21st Jan 1929 1053.8 5.04% 10.08% 7.56% 35.29% 12.61% 12.29% 10.08% 1.68% 0.32% 5.04%
7th Jan 1929 1053.3 5.49% 10.98% 7.32% 32.93% 10.98% 12.58% 12.20% 1.83% 0.23% 5.49%
Barclay Perkins brewing records held at the London Metropolitan Archives, document numbers ACC/2305/01/608 and ACC/2305/01/614.

The example from 1922 isn't typical. There's a note on the brewing record saying that it was a special all-malt brew for the yeast. It's certainly a pretty odd grist, with 50% amber malt. With less than 40% malt with diastatic power - the MA and SA malts - you have to wonder how well it would have converted.

Unless the amber malt was diastatic. The small amount of roast barley doesn't seem to make much sense, either, given the lack of dark sugar and caramel to colour the beer.

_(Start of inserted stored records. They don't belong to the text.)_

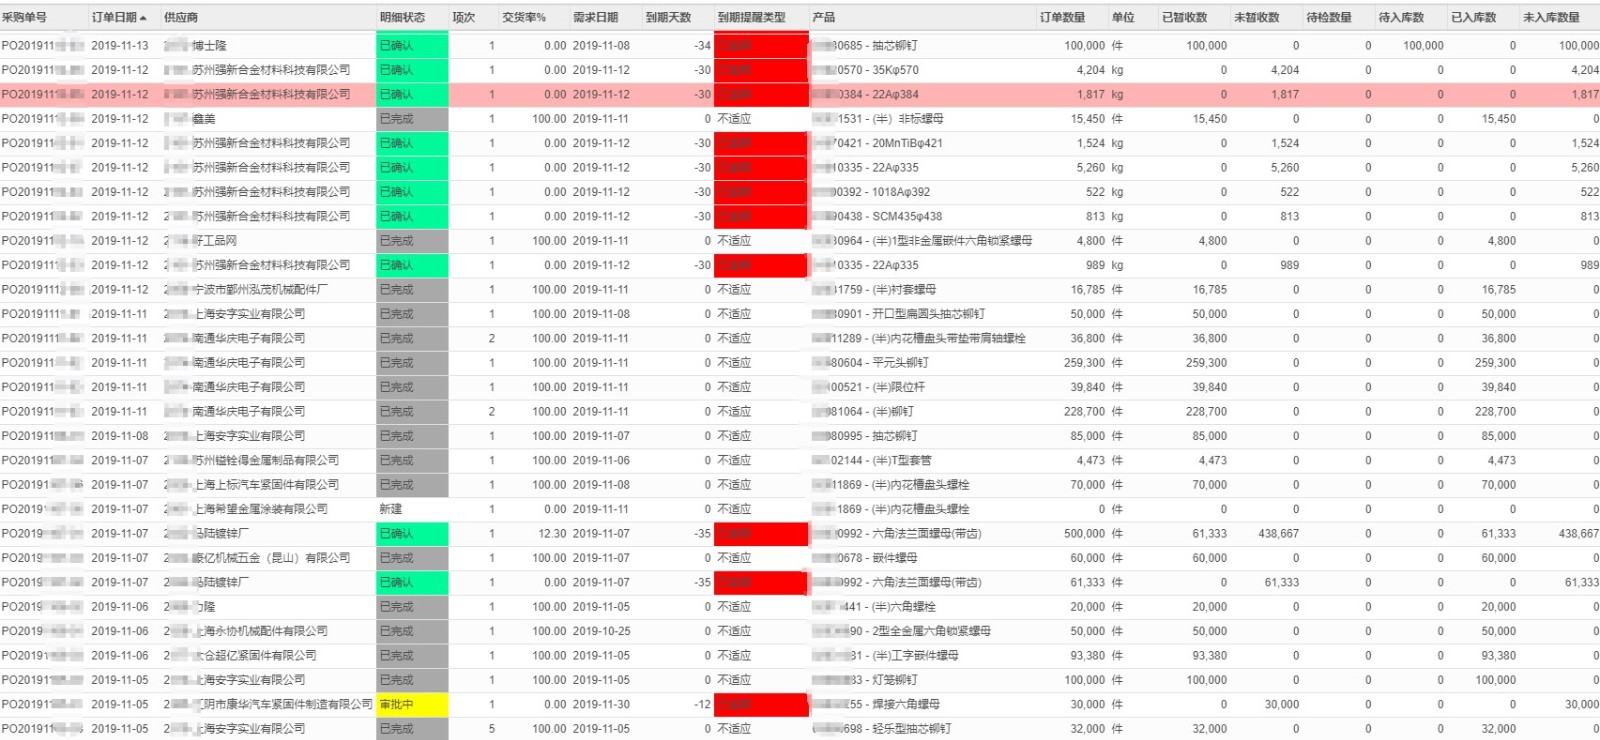Click the 交货率% column header
The width and height of the screenshot is (1600, 740).
524,17
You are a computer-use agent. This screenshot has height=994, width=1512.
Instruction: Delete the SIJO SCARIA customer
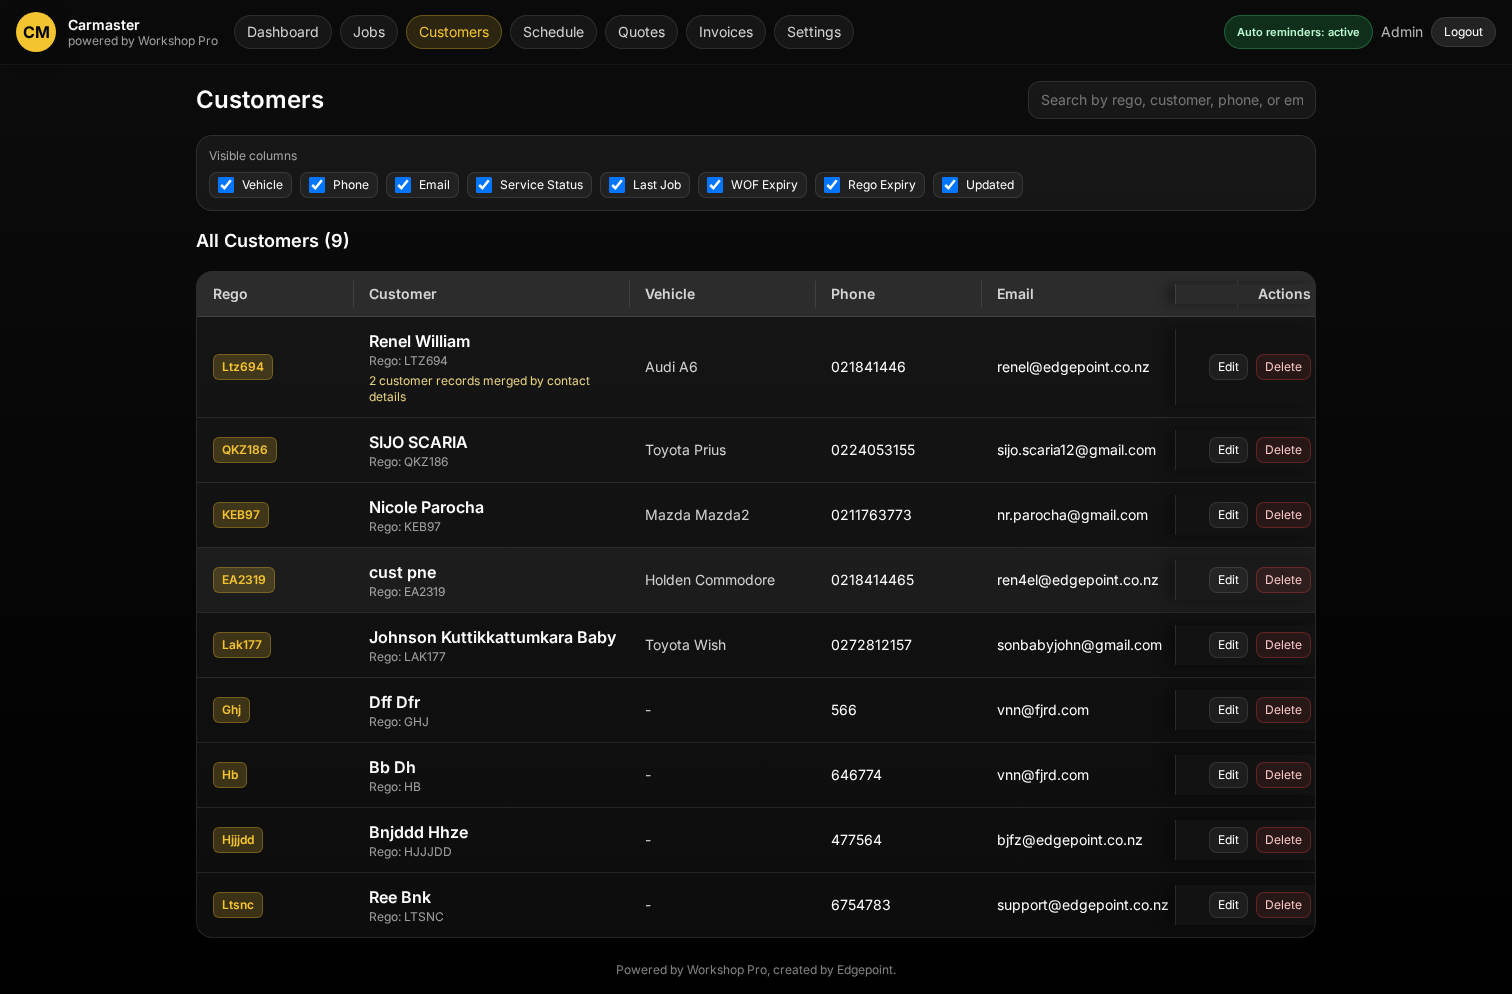click(x=1283, y=450)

The more standard recipe is still unusual. Any amber malt is rare in weaker Stouts of this period. And over 12% roast barley is very high. The other oddity is the total lack of pale malt. A combination of MA (Mild Ale) and SA (Strong Ale) malts make up the base grains. But there's still around 35% coloured grains in the grist. I guess that explains the dark colour - over 300 lovibond is pretty much black.

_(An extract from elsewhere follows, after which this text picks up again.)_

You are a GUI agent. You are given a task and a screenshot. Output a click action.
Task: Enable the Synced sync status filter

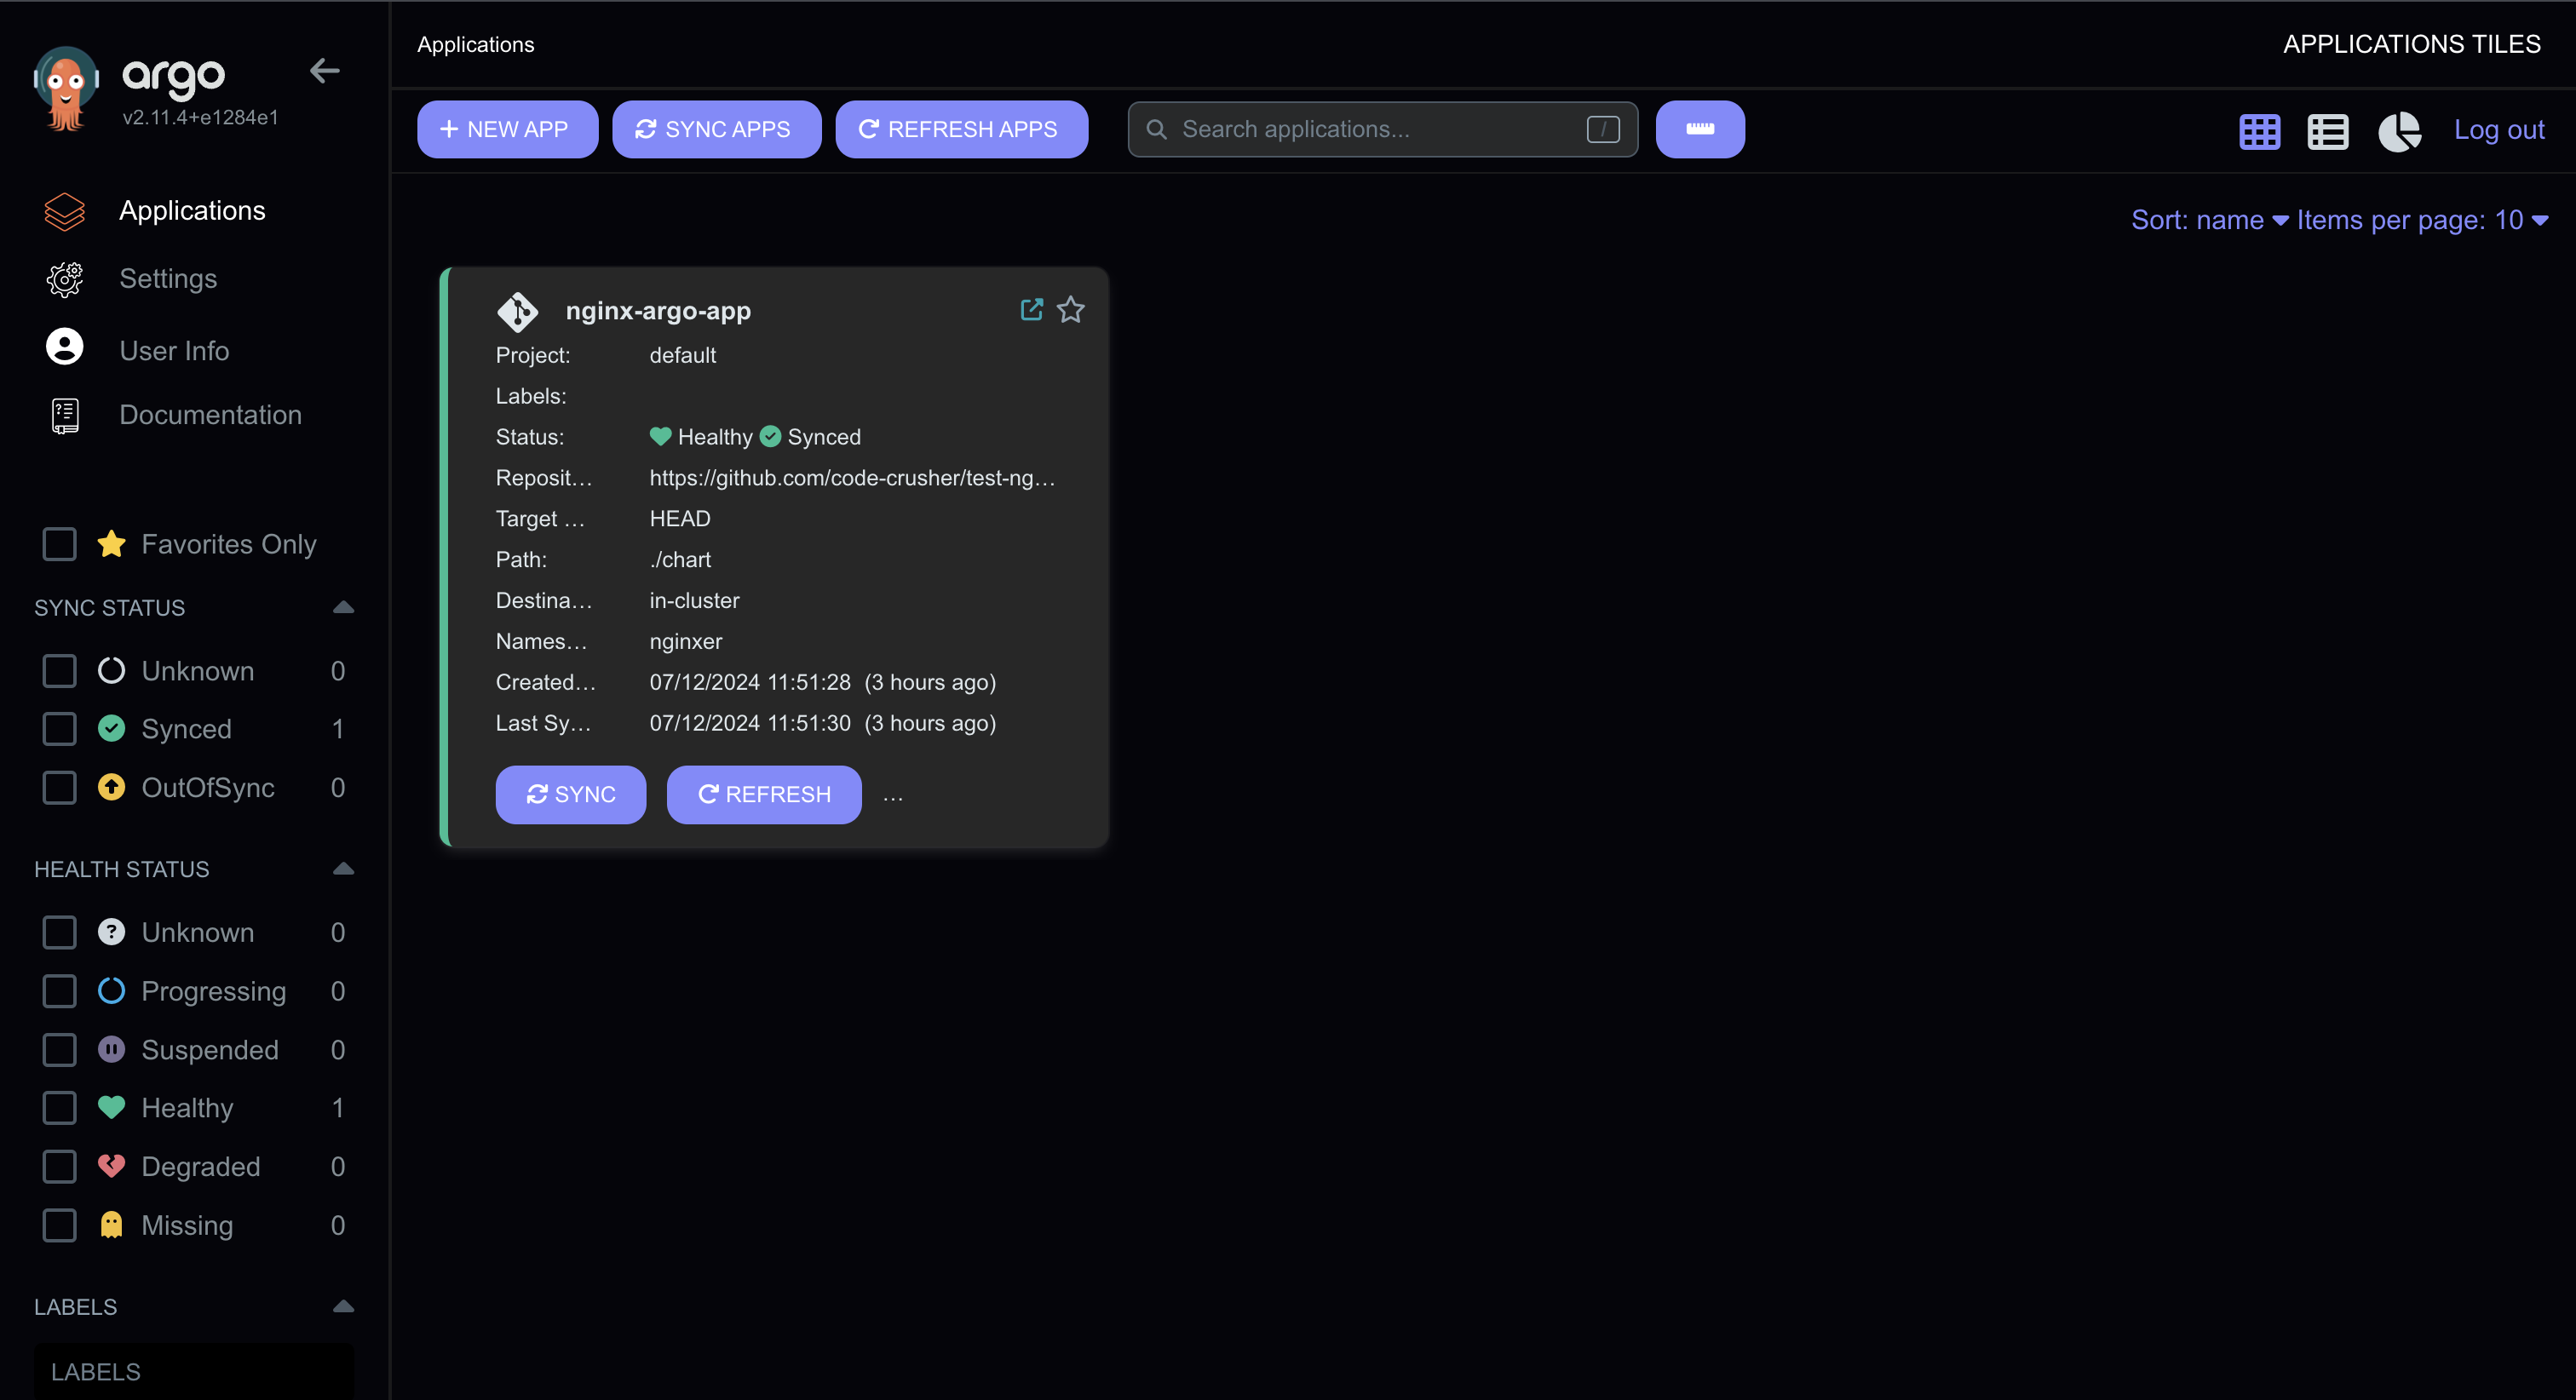click(59, 729)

Oh, and note the token few pounds of oats so they could sell some of it as Oatmeal Stout. A massive 42 pounds of it for 150 barrels of beer. Far too little to have any impact at all.

Time to look at the quality of BS down the boozer. You may remember that Barclay Perkins beers have mostly been pretty crap so far. Let's see how they do this time:

Barclay Perkins Stout quality 1922 - 1925
Year Beer FG OG ABV App. Attenuation Flavour score Price
1922 Stout 1016 1057 5.32 71.93% caramel flavour -1 9
1922 Stout 1017.6 1057.6 5.19 69.44% fair rather thin -1 9
1922 Stout 1013.6 1056.6 5.60 75.97% sour -3 9
1922 Stout 1015.4 1054.9 5.13 71.95% v poor -2 9
1922 Stout 1013.9 1055.4 5.40 74.91% v unpleasant -3 9
1923 Stout 1015.6 1058.1 5.52 73.15% fair 1 9
1923 Stout 1013.4 1057.9 5.80 76.86% going off -2 9
1923 Stout 1013.4 1053.9 5.27 75.14% going off -2 8
1923 Stout 1016.2 1053.7 4.86 69.83% Poor & thin -2 8
1923 Stout 1015.8 1055.8 5.19 71.68% unpleasant bitter -2 9
1923 Stout 1014.8 1054.3 5.13 72.74% v fair 2 8
1924 Stout 1012.1 1050.4 4.98 75.99% going off -2 8
1924 Stout 1013.4 1055.5 5.48 75.86% v poor -2 8
1925 Stout 1012.8 1054.8 5.47 76.64% good 2 8
Average  1014.6 1055.4 5.31 73.72%
-1.21 8.57
Whitbread Gravity book held at the London Metropolitan Archives, document number LMA/4453/D/02/001

That's quite impressive, in  way. It's scored even worse than their Porter. Only three of fourteen samples had a good flavour. A scary nine examples scored -2 or -3. Based on the descriptions, many had gone bad. Very disappointing. Given Stout was a better seller and higher gravity than Porter, you'd expect it to be in better condition. The overall average score of -1.21 is one of the worst so far.

Time-travelling advice? Stick to bottled Russian Stout in Barclay Perkins pubs.